41

I gazed at Anne in admiration. "Gosh," I said. "This is a totally new tack. I truly did not expect that." Looking around at the flock, I asked, "Did anyone expect that?" They warily shook their heads no.

I nodded at Anne. "You've got me. Good one."

"It's true," she said. "You know you're an experimental form of recombinant DNA. You know that you've undergone testing during your limited life span. Part of the experiment has been to test your brains' imaginative capabilities, as well as how accurately we can manipulate and even create your memories. There are various experimental drugs that we've been authorized to use, drugs that allow us to, in essence, give you life memories that you never truly experienced."

Why was she doing this? Why go to so much trouble to spin this story?

"Does it really feel like you lived in Colorado with Jeb? That Angel was kidnapped? That you got her back? That you went to New York? That you killed Ari? That you lived with me in Virginia?" Her eyebrows rose.

Narrowing my eyes, I stayed silent. I was aware that the rest of the flock was paying intense attention to her every word.

"Max, we gave you those memories. We monitored your heart and lung rates while you imagined yourself in violent fights. We decided on New York, on Florida, on Arizona. Remember Dr. Martinez and Ella? Those constructs allowed us to test your psychological and physical responses to a warm, nurturing environment."

My blood turned to icy slush in my veins. They knew about Ella and Dr. Martinez. How? Had they harmed them? Killed them?

I fought to keep my face impassive, to slow my panicked breathing. I couldn't let them see that they were getting to me. This was the worst yet.
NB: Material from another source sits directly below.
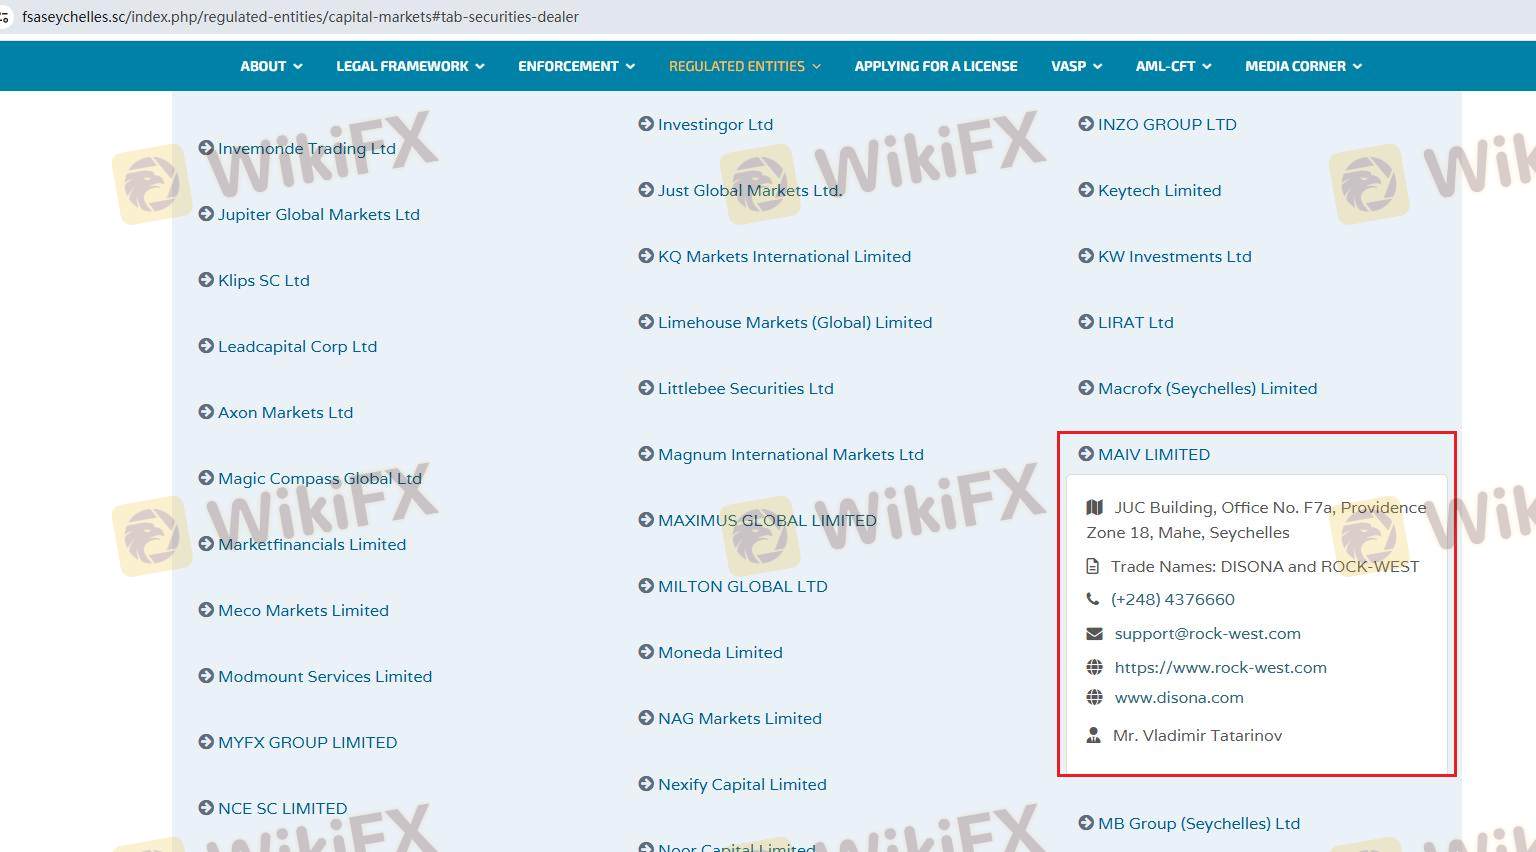Viewport: 1536px width, 852px height.
Task: Click the arrow icon beside MAIV LIMITED
Action: pyautogui.click(x=1086, y=454)
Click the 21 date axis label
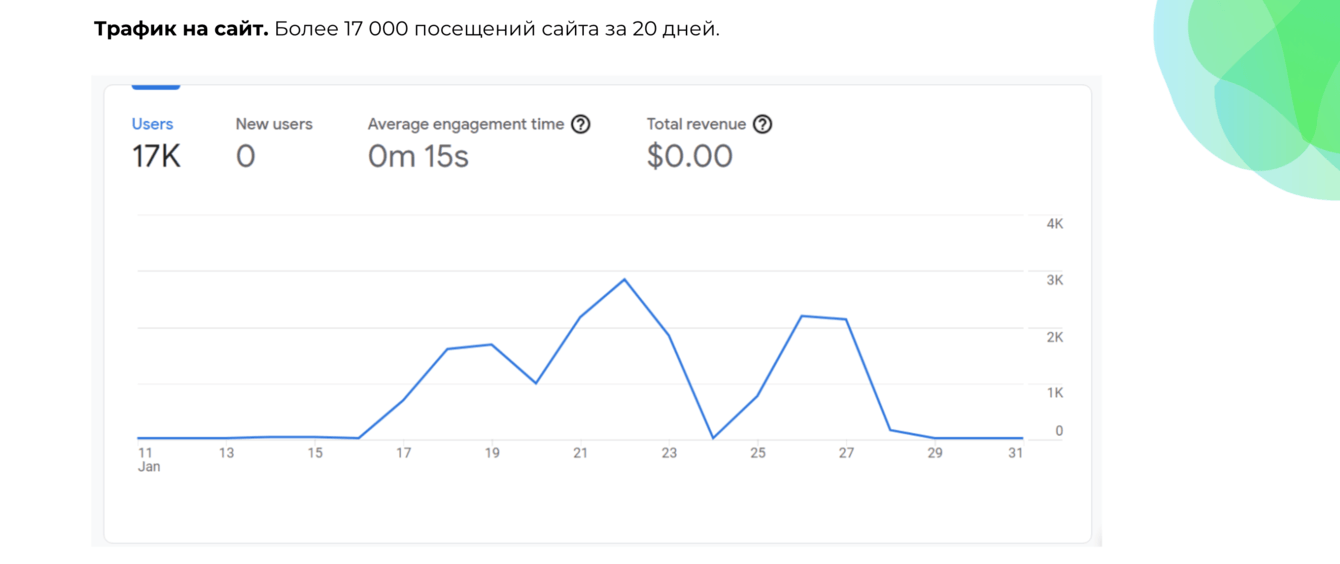This screenshot has width=1340, height=564. click(580, 453)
"What was the memory of living with you supposed to test?" I snapped. "How I would react to a two-faced control freak who didn't have a maternal bone in her body?"

Two red splotches appeared on Anne's cheeks. Score one for Max.

"You still don't believe us, sweetheart," said Jeb.

"Yeah. 'Cause I'm not a lunatic." My voice sounded a little choked.

Jeb gently took my left wrist. Instinctively I tried to pull away from him, but I couldn't. He carefully turned my hand inside the Velcro strap, so the underside of my arm was facing up.

"Look, Max," he said very softly. "I'm telling you, none of it has been real. It was all a dream. You never left the School."

Remember that puckered red scar on my arm, from when I tried to cut the chip out myself? And then the surgery, just a few days ago? It had left clean, straight little lines, maybe half an inch long.

Jeb pushed back my sleeve so I could see farther up my arm.

There were no scars there. Not anywhere. My arm was smooth and unmarked. I tried to wiggle my fingers. They moved. There was nothing wrong with my left hand.

Next to me, Gazzy sucked in an astonished breath.

I tried not to breathe at all, tried not to swallow, tried to conceal my shock. Then something occurred to me: We'd gotten Total in New York. "What about Total?" I demanded triumphantly. "Was he a dream too?"

Jeb looked at me gently. "Yes, sweetheart. He was a dream too. There is no Total the talking dog."

He stepped aside so we could all see the bed across from us. It was empty. The sheets were smooth and taut and white. Total had never been there, had he?